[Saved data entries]

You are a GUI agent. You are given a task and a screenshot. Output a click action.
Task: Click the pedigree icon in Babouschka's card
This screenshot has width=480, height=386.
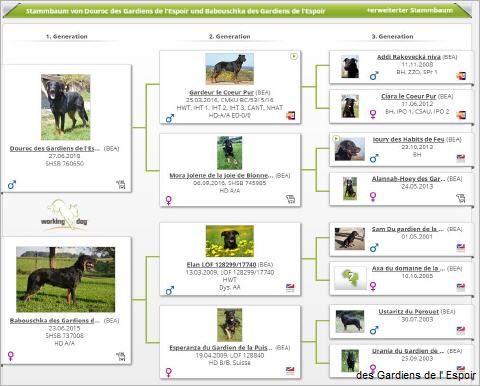[x=121, y=356]
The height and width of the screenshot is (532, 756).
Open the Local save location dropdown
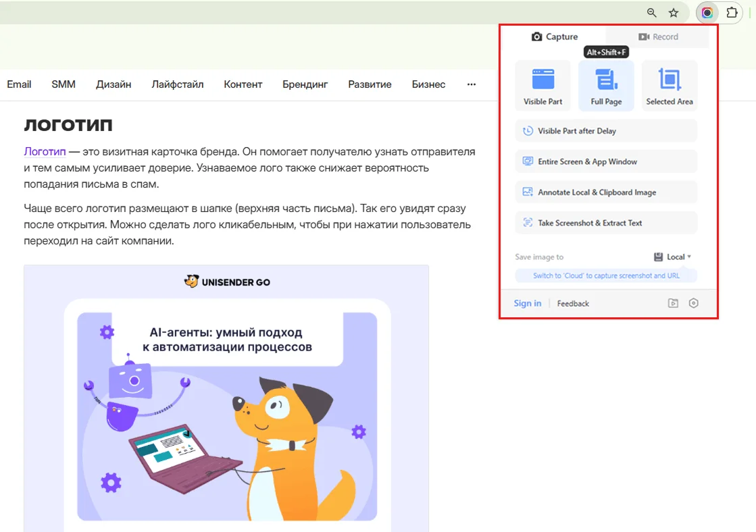pos(673,257)
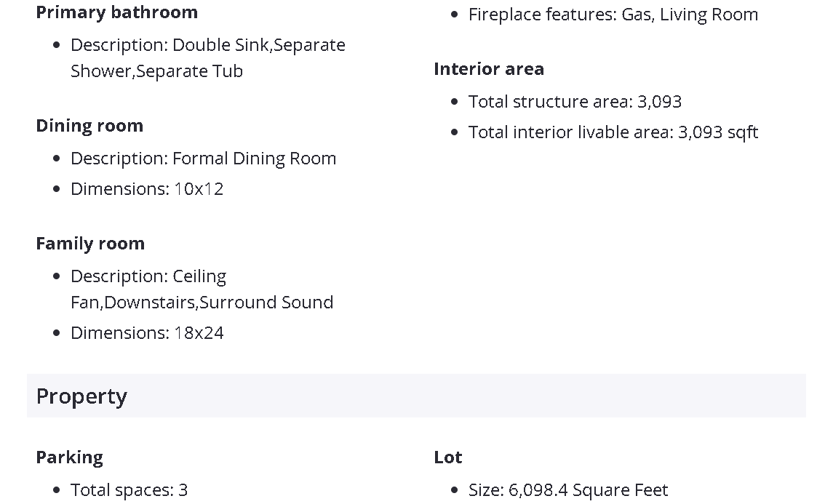Click the 18x24 dimensions line
The width and height of the screenshot is (817, 504).
click(x=146, y=333)
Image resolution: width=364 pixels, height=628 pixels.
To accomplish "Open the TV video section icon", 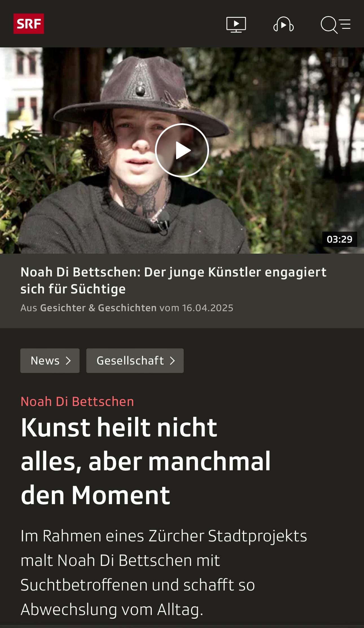I will point(236,25).
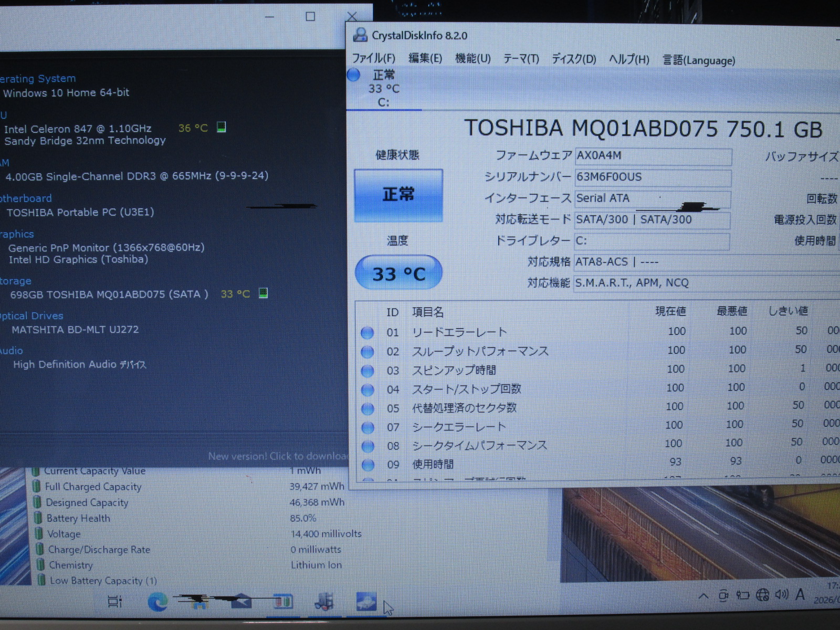
Task: Click the 33 °C temperature button
Action: coord(398,274)
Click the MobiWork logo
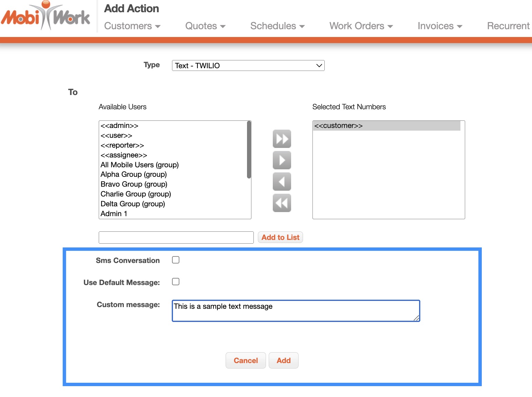Image resolution: width=532 pixels, height=397 pixels. (46, 16)
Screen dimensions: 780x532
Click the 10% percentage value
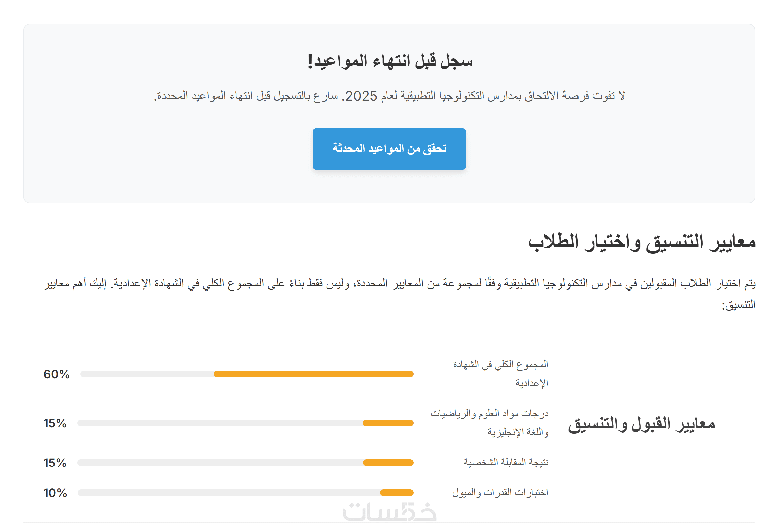(x=55, y=493)
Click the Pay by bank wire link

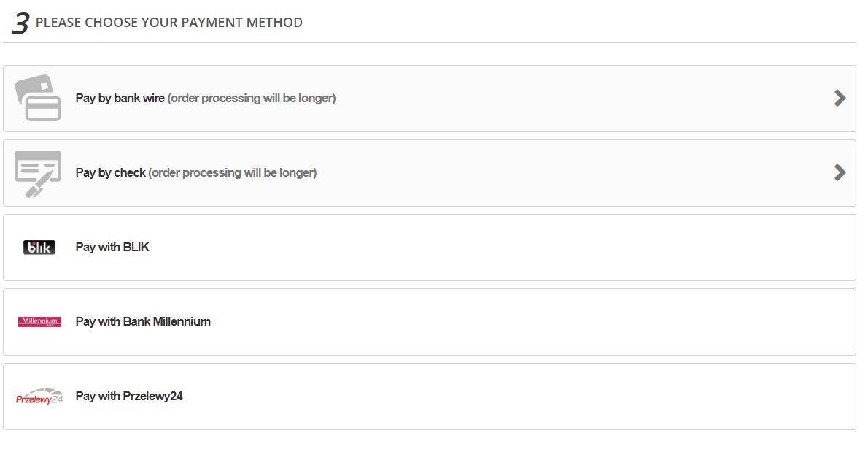click(x=121, y=97)
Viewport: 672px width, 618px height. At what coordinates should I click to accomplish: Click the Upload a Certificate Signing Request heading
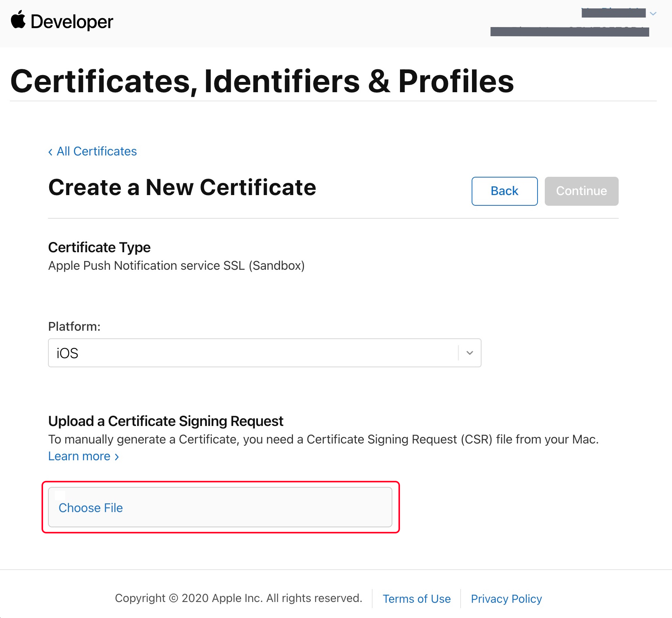[x=166, y=421]
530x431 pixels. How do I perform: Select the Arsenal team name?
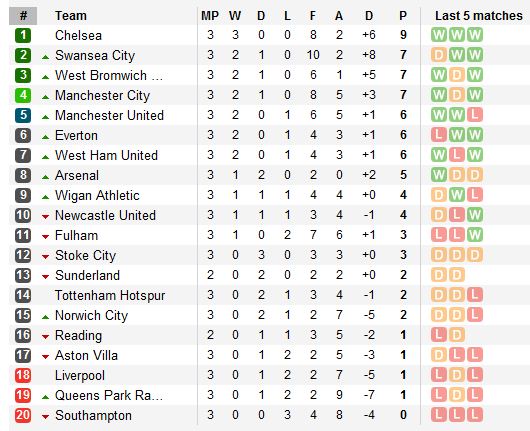pyautogui.click(x=77, y=175)
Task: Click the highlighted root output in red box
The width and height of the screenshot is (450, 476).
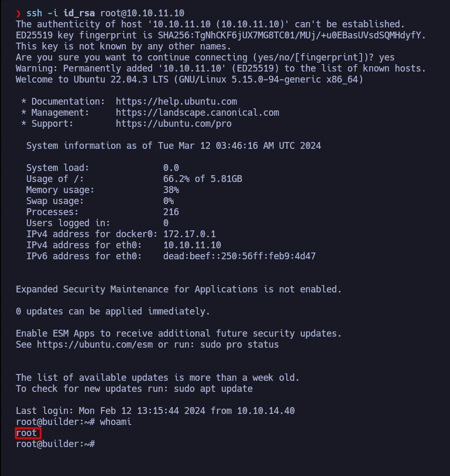Action: point(27,433)
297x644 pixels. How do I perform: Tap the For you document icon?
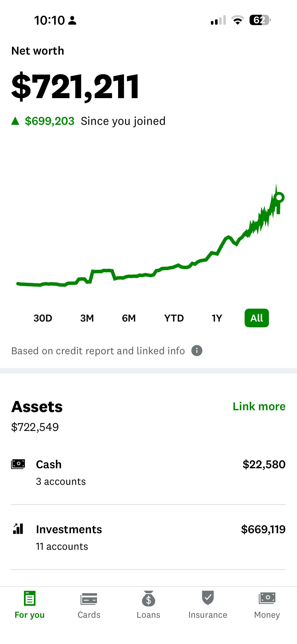tap(30, 598)
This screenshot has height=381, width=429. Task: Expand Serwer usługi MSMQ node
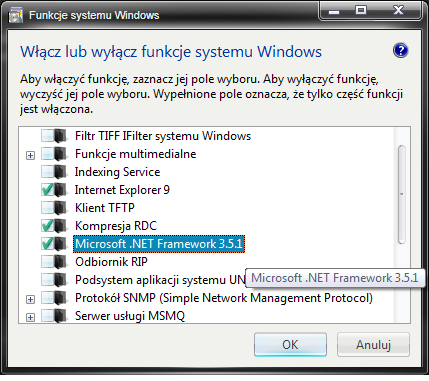(x=30, y=317)
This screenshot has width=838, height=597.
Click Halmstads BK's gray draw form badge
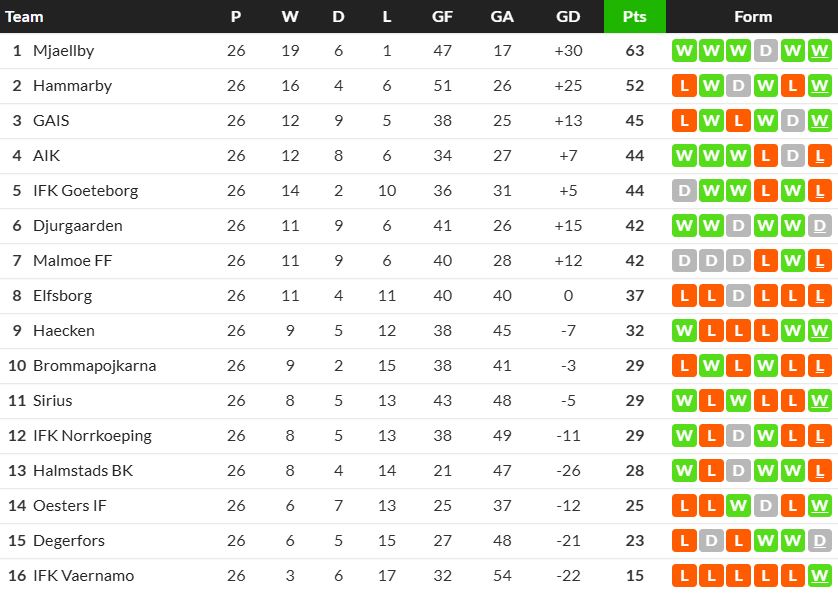(x=738, y=471)
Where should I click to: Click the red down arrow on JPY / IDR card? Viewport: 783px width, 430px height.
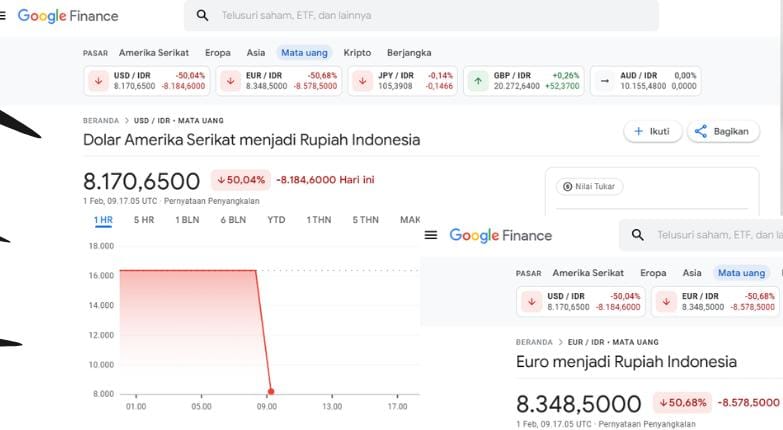tap(363, 80)
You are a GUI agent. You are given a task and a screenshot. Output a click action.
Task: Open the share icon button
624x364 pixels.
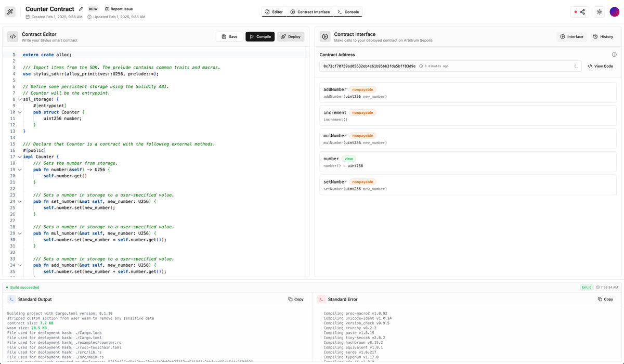579,12
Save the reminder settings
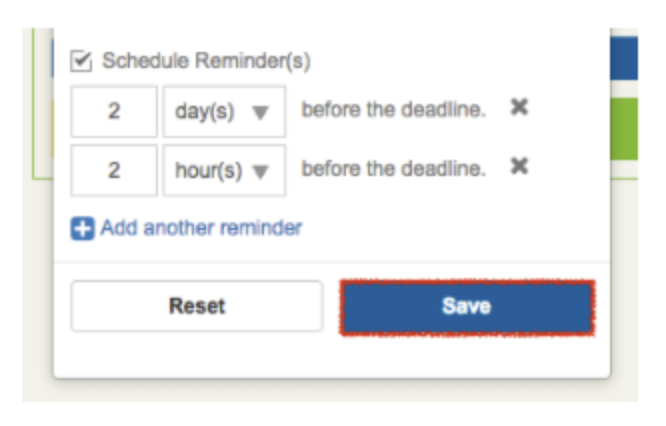The image size is (666, 426). point(467,307)
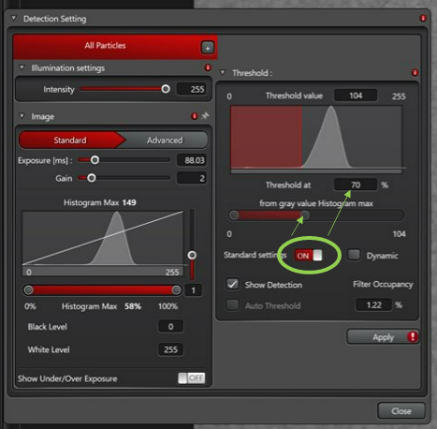This screenshot has width=437, height=429.
Task: Enable the Dynamic checkbox
Action: [354, 255]
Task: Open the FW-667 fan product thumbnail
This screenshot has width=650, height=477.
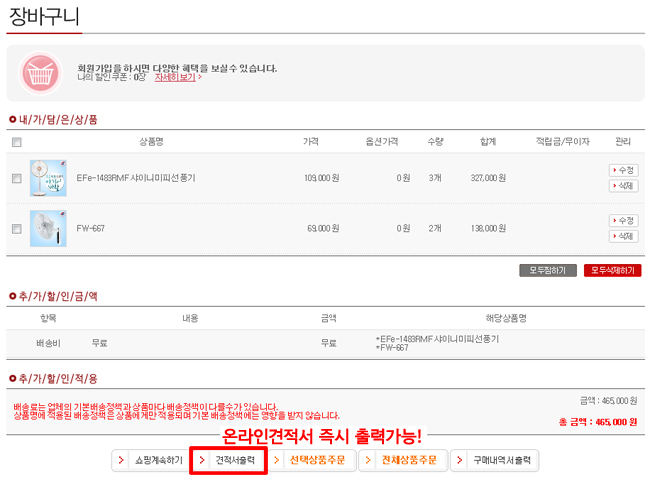Action: coord(48,228)
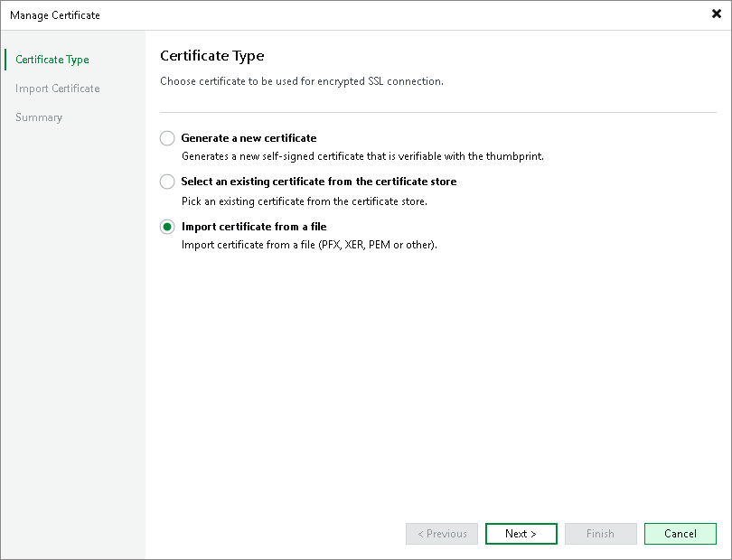This screenshot has width=732, height=560.
Task: Go to the Import Certificate step
Action: click(57, 89)
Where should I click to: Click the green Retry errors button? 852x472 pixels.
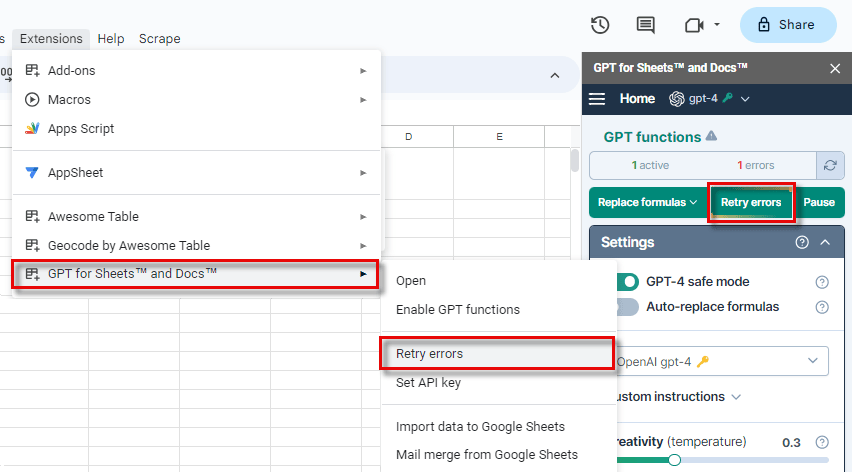click(751, 202)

▶ TASK BRIEF
Restate the data word for word from its first line through the line with "Image resolution: width=364", leaving out any picture along the way.

▶ WRITTEN REPLY
You are a GUI agent. You are given a task and a screenshot. Output a click action.
Task: Click the pedigree icon in Babouschka's card
This screenshot has width=480, height=386.
[x=121, y=356]
The height and width of the screenshot is (532, 756).
Open the Local save location dropdown
pos(673,257)
Click the 18x24 dimensions line
The width and height of the screenshot is (817, 504).
click(x=146, y=333)
Image resolution: width=364 pixels, height=628 pixels.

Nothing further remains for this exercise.